### ASSIGNMENT
In the records below, repeat word for word only the lines starting at the one that contains "Viewport: 1383px width, 737px height." and ending at the one that contains "Task: Enable Nav-Button for BeoCenter 6", pictures excluded.

### EXTRACTED INFORMATION
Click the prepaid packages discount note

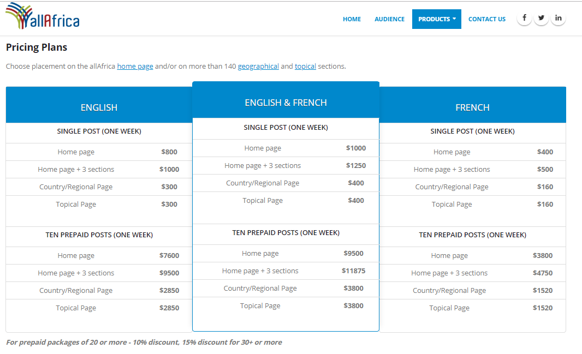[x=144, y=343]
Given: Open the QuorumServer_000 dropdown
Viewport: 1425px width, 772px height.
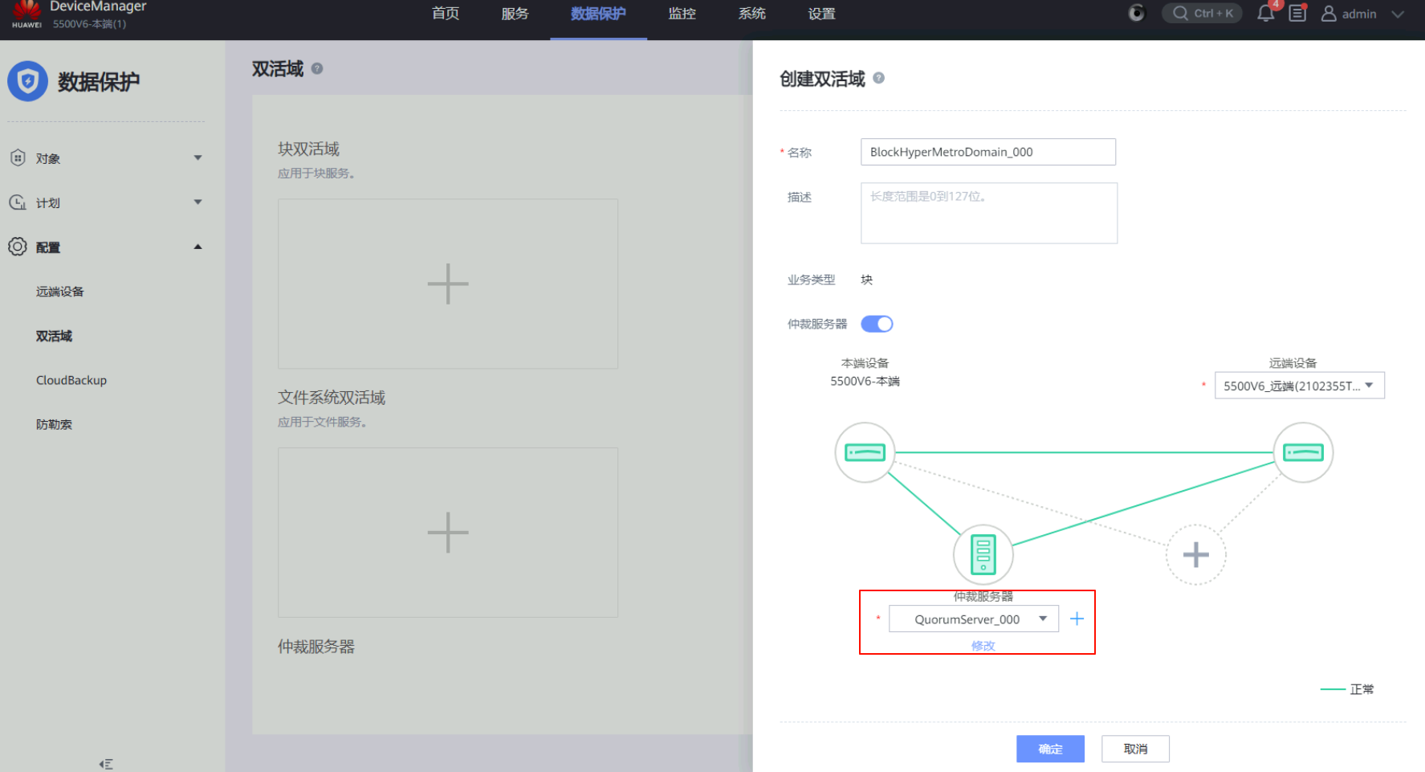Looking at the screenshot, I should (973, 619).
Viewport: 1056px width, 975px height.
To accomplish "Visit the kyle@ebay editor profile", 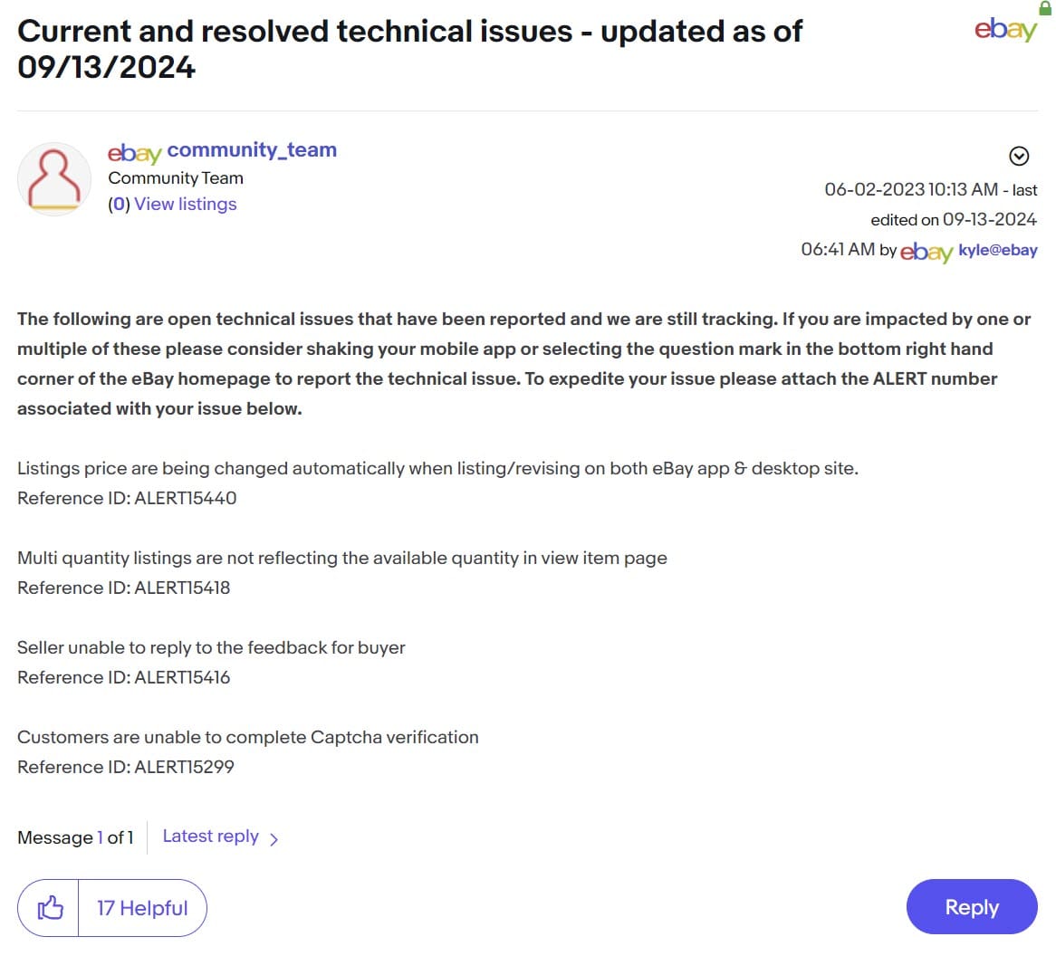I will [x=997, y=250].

---

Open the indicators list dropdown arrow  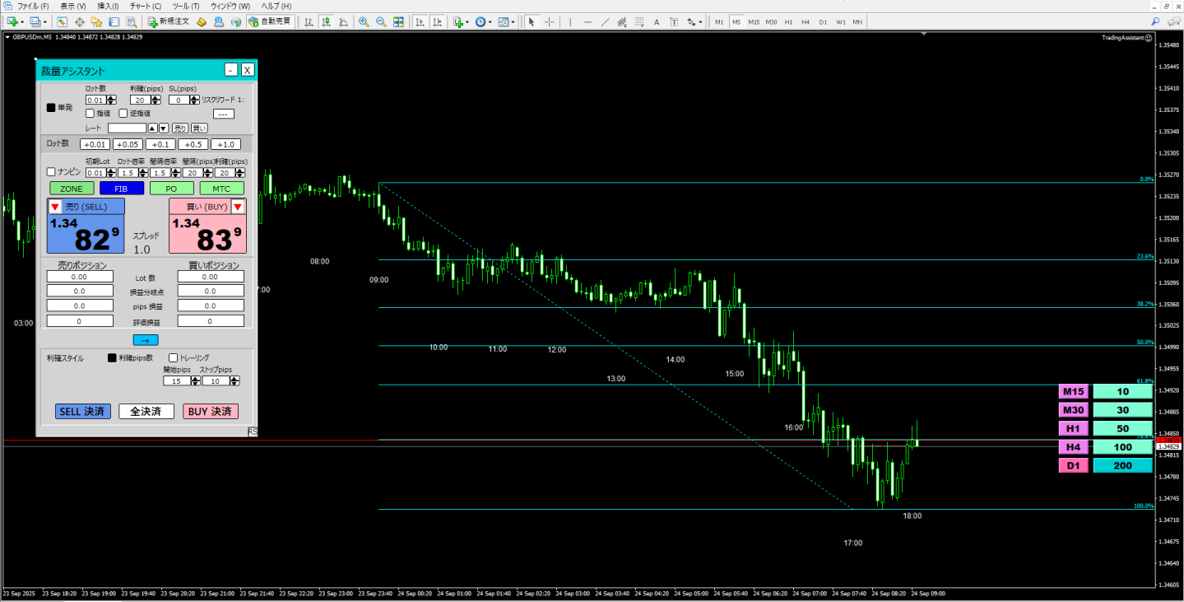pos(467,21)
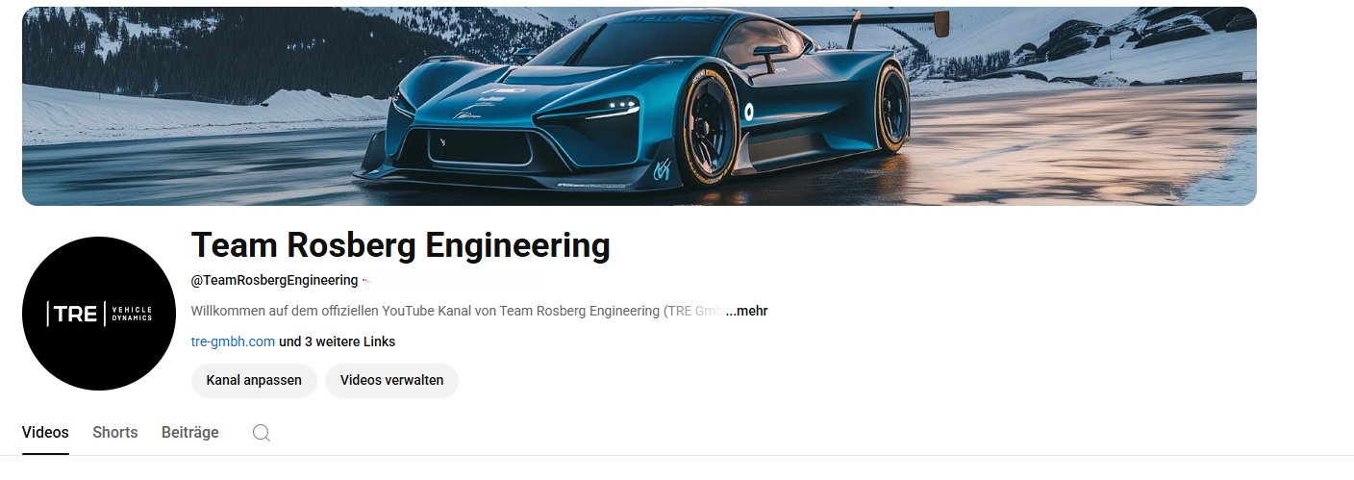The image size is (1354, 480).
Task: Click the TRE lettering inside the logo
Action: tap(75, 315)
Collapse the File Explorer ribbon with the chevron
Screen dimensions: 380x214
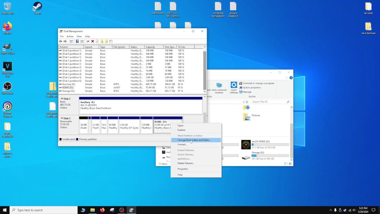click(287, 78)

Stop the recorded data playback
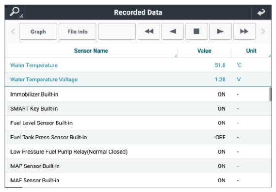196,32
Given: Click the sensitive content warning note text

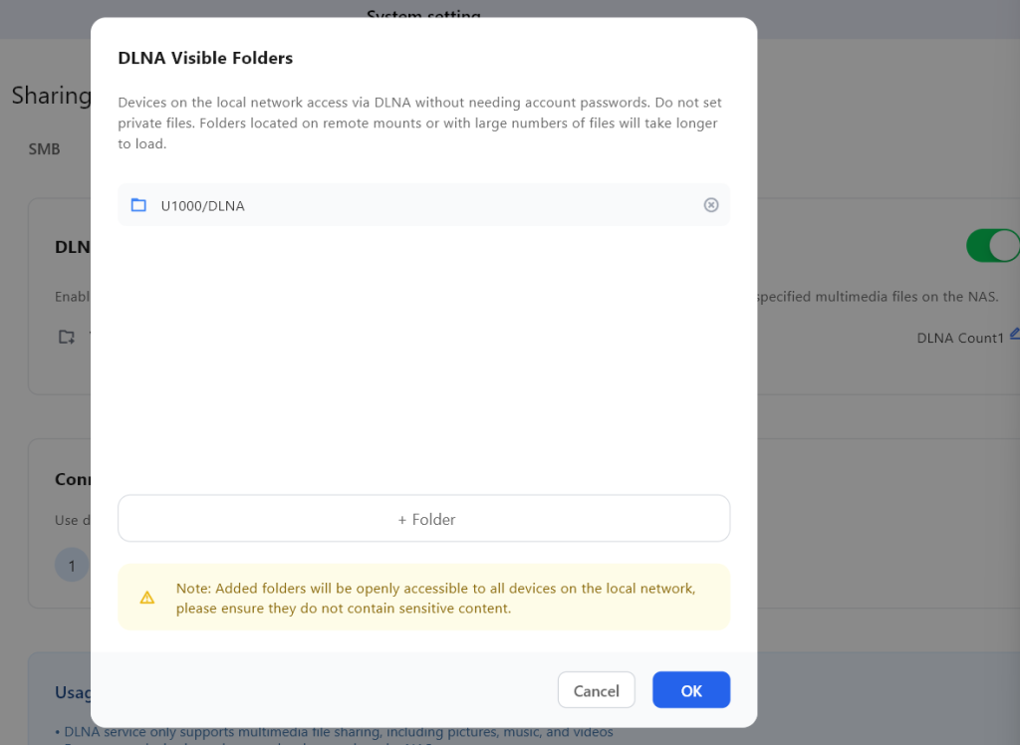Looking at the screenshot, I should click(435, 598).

--

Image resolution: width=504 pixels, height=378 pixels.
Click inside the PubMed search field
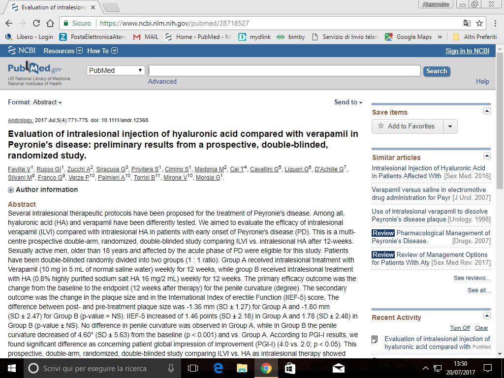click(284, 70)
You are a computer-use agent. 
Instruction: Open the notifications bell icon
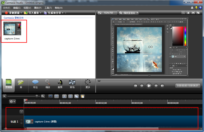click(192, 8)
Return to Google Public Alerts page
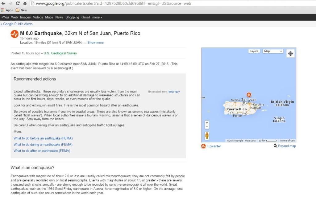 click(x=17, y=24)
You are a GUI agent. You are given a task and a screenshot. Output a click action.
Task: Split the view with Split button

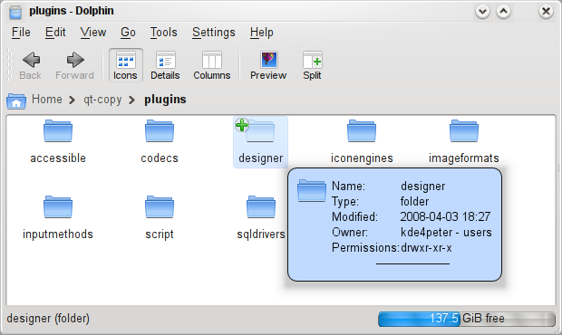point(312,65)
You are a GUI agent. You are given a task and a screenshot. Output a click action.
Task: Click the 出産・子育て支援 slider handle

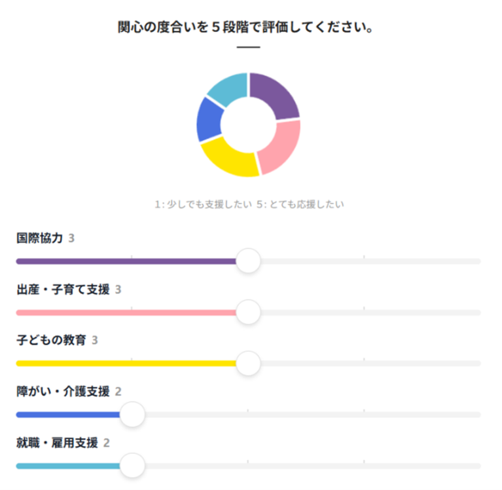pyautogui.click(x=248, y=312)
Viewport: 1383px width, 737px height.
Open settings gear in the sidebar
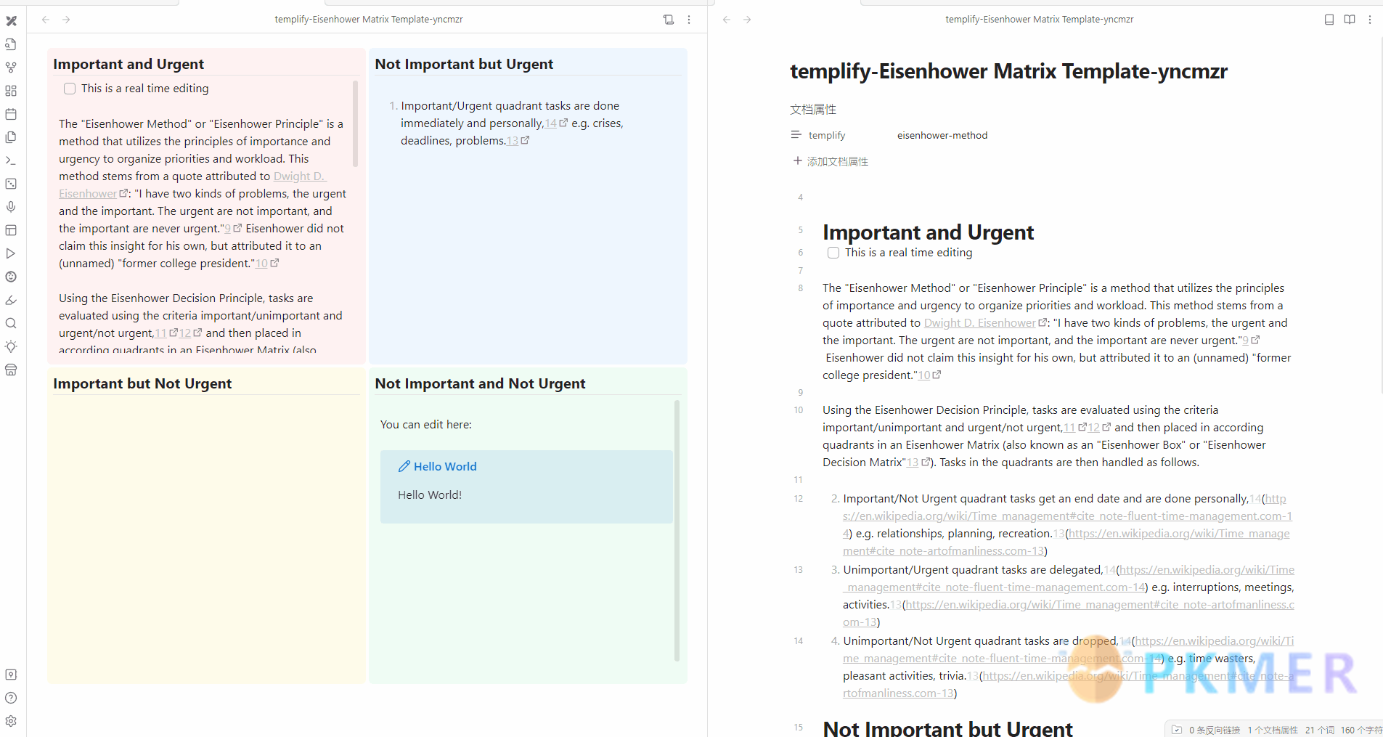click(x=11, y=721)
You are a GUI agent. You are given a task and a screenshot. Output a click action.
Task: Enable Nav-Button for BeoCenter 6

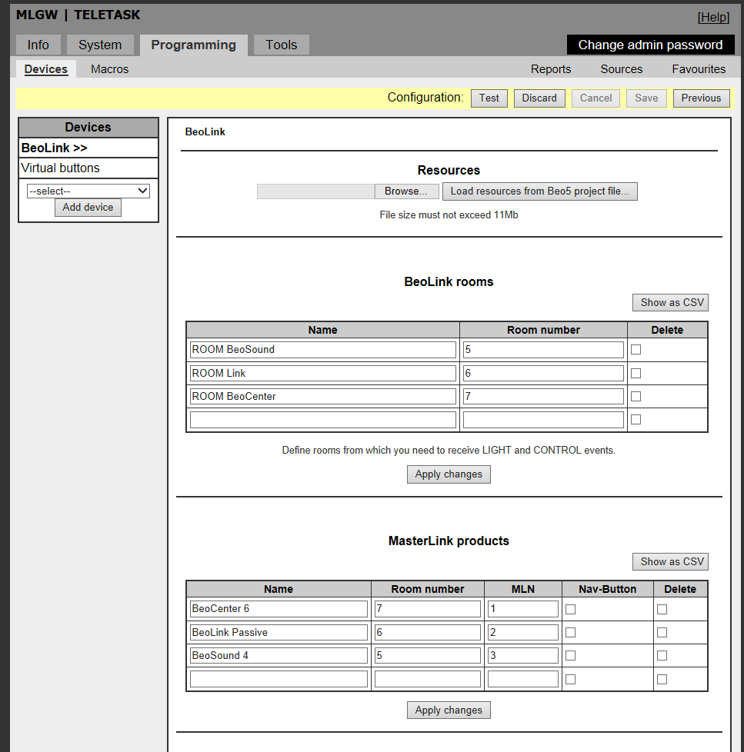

### WRITTEN SOLUTION
Viewport: 1383px width, 737px height.
Open settings gear in the sidebar
click(x=11, y=721)
You are a GUI agent. You are given a task and a screenshot. Output a click action.
Task: Enable Nav-Button for BeoCenter 6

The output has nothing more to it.